— START Extract provided —

6th FICCI Global Skills Summit, Delhi – 2013: Reflections (Part I)

I am, as part of this series, going to write about key highlights of the 6th FICCI (Federation of Indian Chamber of Commerce and Industry) Global Skills Summit concluded in Delhi on 6th September 2013. I hoping to share my own views and reflections, in relation to the ideas shared and presented as part of this summit.

 I have been associated with the Vocational Education and Skills Development space for over a decade and have seen this space evolve in the Indian context across its various dimensions. Over the years I have been involved in various aspects of it as a student, practitioner, consultant, etc. I have been part of national and international interventions and organisations from where I have gained understanding and perspectives, working in micro and macro contexts with related aims and objectives. I find such events quite useful from the perspective of not only catching up with happenings and people in the sector, but also as it gives me time and opportunity to reflect in a very focused manner on the subject. I hope you will read this and find matters to reflect upon and hopefully get some insight which will be of use.

Call for setting up ‘Centres of Excellence’ with international assistance
 The theme of the Skills Summit was ‘Industry Leads’ and the featured International Partner was the country of New Zealand. The summit inauguration was presided upon by the Minister of HRD Dr. Pallam Raju and the High Commissioner Jan Henderson. As part of the opening session a suggestion by the CEO and MD, Larsen & Toubro Ltd. Mr. K. Venkataraman was to set up  Centres of Excellence with the help of international partners. Mr. Venkataraman who paid homage to the founders of L&T and the global standards which were laid within the foundations of the company, was clearly convinced with the need to bring learning and skills development to the centre stage of institutional endeavours.
 The request for Internationally collaborated Centres of Excellence for me while was a gesture in the spirit of openness and partnership which acknowledges the progress made in the developed world, it is also a resigned view of the lack of ability of citizens, organisations and government of this country to create something benchmarked of global excellence. If it is indeed true then it is sad that despite the accelerated development and multi-national companies within this country we still cannot find a way to create and sustain Centres of Excellence that can be benchmarked to international standards. The reality of the matter is that despite having depth of talent, the passion and capability to deliver excellence we are unable to provide opportunities and conditions conducive to the manifestation of it.

— END Extract provided —

Stated problem 1> In the reflections on the FICCI skills summit, which country was the featured International Partner?
Stated problem 2> Carry on the reflections on the FICCI skills summit, picking up right after the last sentence shown.

— START Provided material —

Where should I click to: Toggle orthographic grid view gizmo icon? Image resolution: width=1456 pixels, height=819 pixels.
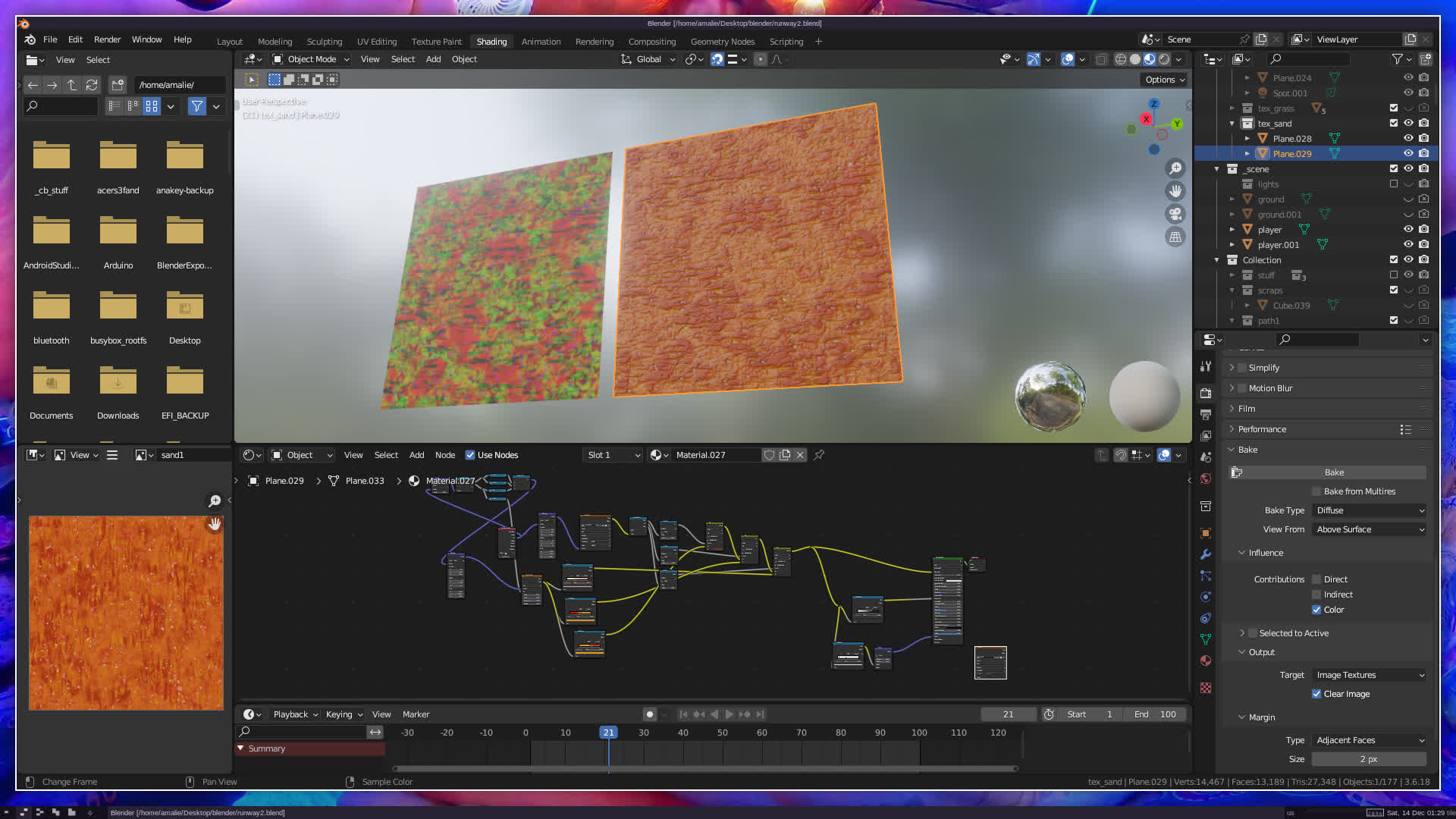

— END Provided material —

Task answer 1> New Zealand

Task answer 2>
Industry Leadership Buy-In

The CEO4Skills forum, an initiative to help prioritise skills development within the leadership of organisations. One of the key reasons why the representation of CEOs even in this forum seemed scarce, was the reason stated by Commodore. Jena, CEO Telecom Sector Skills Council. He said, CEOs care for profits and the myriad seemingly more important tasks related to business issues which keep them busy. Thereby relegating the skills development agenda to much lower down in the list of priorities. Infact there was a question asked of whether entrepreneurs who set-up businesses and are at the helm of those in positions of so called leadership, are they truly leaders?  Yes, they manage products, processes and pursue their own visions, but true leadership remains by definition a concept that relies on impacting and leading other fellow humans. The perspective and capabilities of organisation heads needs to be expanded to bring this elemental view of leadership to the centre of their work practice and related beliefs.

 Dinesh Deo, CEO BNY (Bank of New York) Mellon though highlighted the fact that their phenomenal growth in India which now finds them employing 4500 workers has been in large measure possible due to their focus on skills and talent development In-house. Especially given their niche requirements and business model. Ashish Kulkarni, CEO Reliance BIG Animation Pvt. Ltd and Ajay Shankar, Member Secretary, National Manufacturing Competitiveness Council both in their own ways acknowledged the fact that the Skills and Talent inherent in our country has been in large measure lost due to lack of respect and understanding of its importance. In some ways we are coming back a full circle and suffering as a result of not providing people the dignity of labour. The example of computer animation as a skill eventually finding take-up and success when it landed at the doors of the next generation of artisans, rather than in Engineering Colleges where the programmes were first instituted, was very relevant with a view to pointing out how we failed to take skills development up its logical natural progression and undermined the legacy that was the critical foundation for progress in this area.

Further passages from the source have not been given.